The Nonlinear Evolution of Rare Events

Abstract

In this paper I consider the nonlinear evolution of a rare density fluctuation in a random density field with Gaussian fluctuations, and I rigorously show that it follows the spherical collapse dynamics applied to its mean initial profile. This result is valid for any cosmological model and is independent of the shape of the power spectrum. In the early stages of the dynamics the density contrast of the fluctuation is seen to follow with a good accuracy the form $$\delta=(1-\delta_L/1.5)^{-1.5}-1,$$ where $\delta_L$ is the linearly extrapolated overdensity.

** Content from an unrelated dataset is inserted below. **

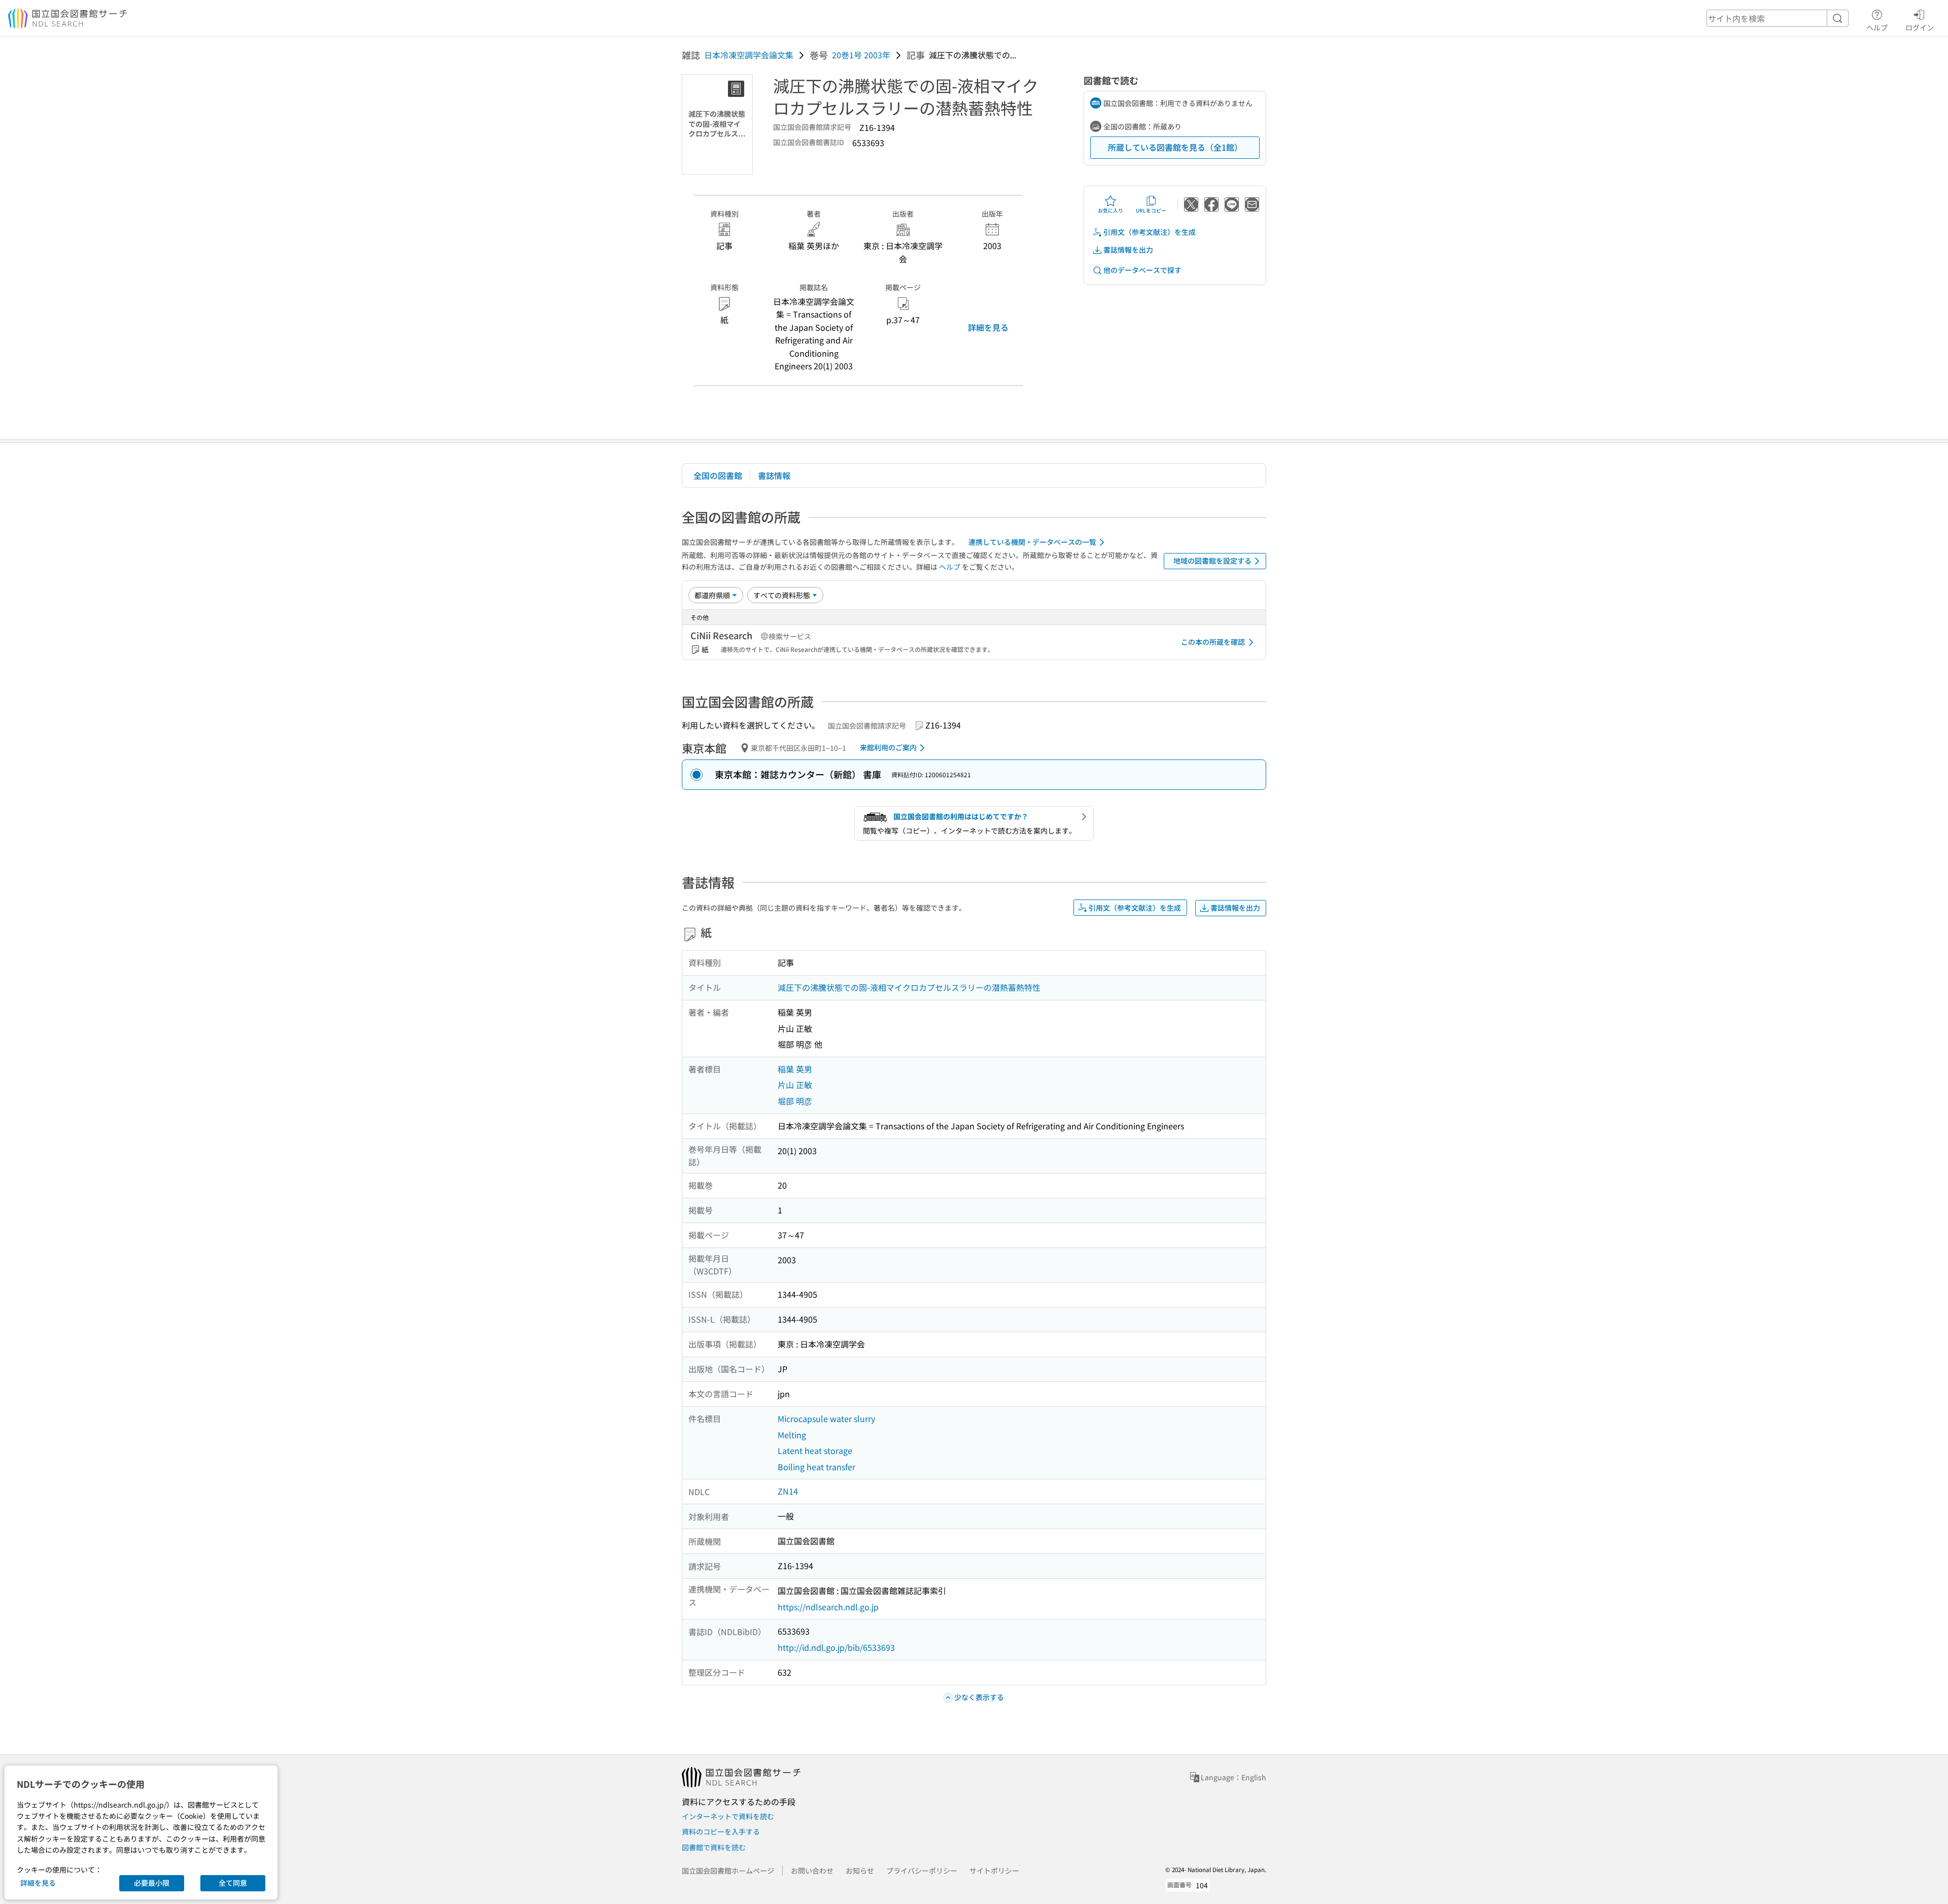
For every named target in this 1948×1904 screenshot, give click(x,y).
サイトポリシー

I then investigate the validity domain of the rare event approximation in terms of the parameter $\nu=\delta_L/\sigma$ giving the initial overdensity scaled by the rms fluctuation at the same mass scale, and find that it depends critically on the shape of the power spectrum. When the power law index $n$ is lower than $-1$ the departure from the spherical collapse is expected to be small, at least in the early stages of the dynamics, and even for moderate values of $\nu$ ($\vert\nu\vert\ge 2$). However, for $n\ge -1$ and whatever the value of $\nu$, the dynamics seems to be dominated by the small--scale fluctuations and the subsequent evolution of the peak may not be necessarily correlated to its initial overdensity. I discuss the implications of these results for the nonlinear dynamics and the formation of astrophysical objects.